Auch Joachim Gauck sei ein Kandidat, der eine breite Mehrheit finden könnte. Lammert, Schäuble und von der Leyen nannte Edathy  nicht überzeugende Vorschläge.

Eine eigenen Kandidatenvorschlag der SPD, auch zusammen mit den Grünen, lehnte Edathy ab: „Wir haben keine Mehrheit.“

Neuer, noch geheimer Verkehrswegeplan entdeckt

Haben sie es schon gemerkt? So beim Fahren mit dem Auto oder mit dem Rad? Vor allem auf Stadtstraßen? Es gibt einen neuen, noch geheimen Verkehrsentwicklungsplan! D.h. man spürt ihn schon, aber er ist offiziell noch nicht bekannt gegeben. Wird er wahrscheinlich auch nie, denn er tritt quasinatürlich in Kraft. Durch Nichtstun. Besser durch Nichtreparatur. Unaufhaltsam aber doch irgendwie unmerklich. Bis ihn niemand mehr ändern kann. Geheim eben.

Vielen Autofahrern werden die zunehmenden Löcher in unseren Straßen nämlich gar nicht auffallen. Zumindest nicht während der Fahrt. Dank lastwagengroßer Räder mit Vierradantrieb und Megafederung. Dank ihres SUVs, ausbuchstabiert Sport Utility Vehicles. Diese Autos, bei denen man sich immer wundert, wieso die überhaupt auf planem Asphalt fahren dürfen, wo sie doch für das Gegenteil gebaut sind. Für das, was man ein Piste nennt und nicht eine Straße. Sie wissen schon: Querbeet, mitten durch die Pampa, über Stock und Stein.

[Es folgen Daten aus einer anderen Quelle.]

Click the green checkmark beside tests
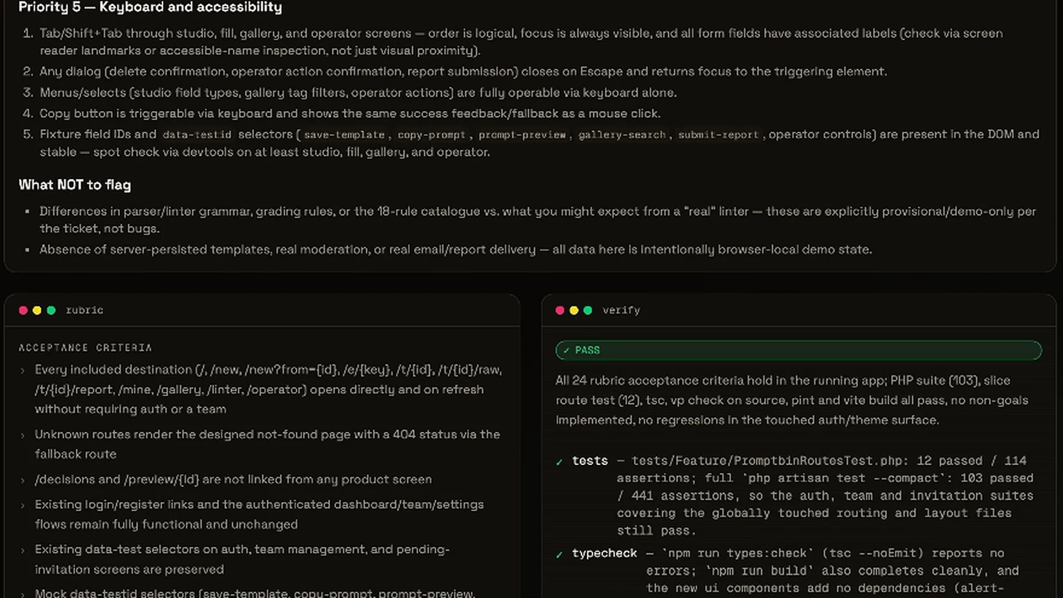 [559, 462]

Selbst wenn unsere Straßen in nicht weiter Zukunft nur noch aus Löchern bestehen sollten, ist das für SUV-Piloten eben kein Problem. Im Gegenteil, je mehr je besser. Am besten noch Schlamm drin. Möglichst viel. Das muss richtig spritzen wenn man da durch hobelt. Die SUV-Fans werden deswegen den Plan begrüßen ohne ihn auch nur zu kennen. Für sie trennt sich so endlich auch auf den Stadtstraßen die Spreu vom Weizen, werden trotz mobilem Gleichmacher Tempo 50 die wirklichen Leistungsträger sichtbar.

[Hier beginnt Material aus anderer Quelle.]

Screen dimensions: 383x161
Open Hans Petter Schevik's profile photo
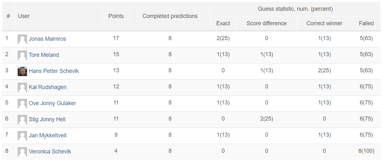coord(22,71)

Höher sitzen als andere ist auch schon klasse. Aber auf andere runter gucken u n d ihnen zeigen, wer´s wirklich bringt, macht erst richtigen Spaß. All den Armleuchtern mit ihren Kleinwagen oder Fahrrädern, die die Löcher umfahren müssen, weil ihnen sonst die Achse bricht oder die Fahrt im Sturzflug beendet wird. All den Losern, die sich ganz ohne Fahrzeug bewegen müssen, weil´s nicht mal zum Bike reicht.

Der SUV-Fahrer als solcher ist sparwillig. Ihm reicht es, wenn die Autobahnen gepflegt bleiben. Denn so ein SUV kann nicht nur in Dreck und Loch, er kann auch sehr schnell auf absolut planer Ebene. Ist halt ein Alleskönner. Und nur so etwas hat Zukunft, wenn die öffentlichen Kassen immer leerer werden. Wenn´s kollektiv nur noch zum Notwendigsten reicht. Wenn sich auch unsere Verkehrswege dem Diktat des Sparens stellen müssen.

Wie gut, dass von unseren politische Leistungsträger in Form der Bundes- und Landtagsabgeordneten sowie der Minister, selber so viele im SUV fahren. Sie werden schon dafür sorgen, dass unsere Autobahnen und sonstigen Schnellstraßen auch weiter für die Höchstgeschwindigkeit tauglich bleiben. Dass nicht an der falschen Stelle und zum Schaden des ganzen Landes und seiner Elite der Kürzungshammer geschwungen wird.

Wie gut aber erst, dass sich unsere Autoindustrie geradezu hellseherisch gegen all die kleinlichen und rückwärtsgewandten SUV-Bedenken unserer Umweltschützer durchgesetzt hat. Dass sie den eisernen Sparwillen unserer Städte und Gemeinden im Sinne des allseits beliebten Public-Privat-Partnership zu unterstützen bereit ist. So sind wir wenigstens dort auf die Krise vorbereitet. Wir müssen die Dinger einfach nur alle kaufen und können damit auch noch Arbeitsplätze sichern.

In holpernden Bussen und Bahnen sitzen mit den armen Schluckern? Im Dauerslalom auf dem Rad und das auch noch bei Matsch und Regen? Eingeklemmt in einem von diesen halsbrecherischen Minigurken in denen man nicht mal einen kompletten Wochenendeinkauf reinkriegt? Und das Ganze auf zerbröselndem Asphalt? Wer will denn so was, wenn er anders kann?

Begrüßen wir also in Anbetracht der Griechenlandisierung Europas den neuen Verkehrsplan mit der für die Straßenkämpfer in aller Welt beliebten und natürlich dem technischen Fortschritt angepassten Parole: SUV oder Tod!

Oder halt Tod durch SUV, wenn man sich so ein Ding nicht leisten kann. Aber für Menschen, die nicht mal mehr so viel Kohle haben, macht das Leben in Zukunft sowieso nicht viel Sinn.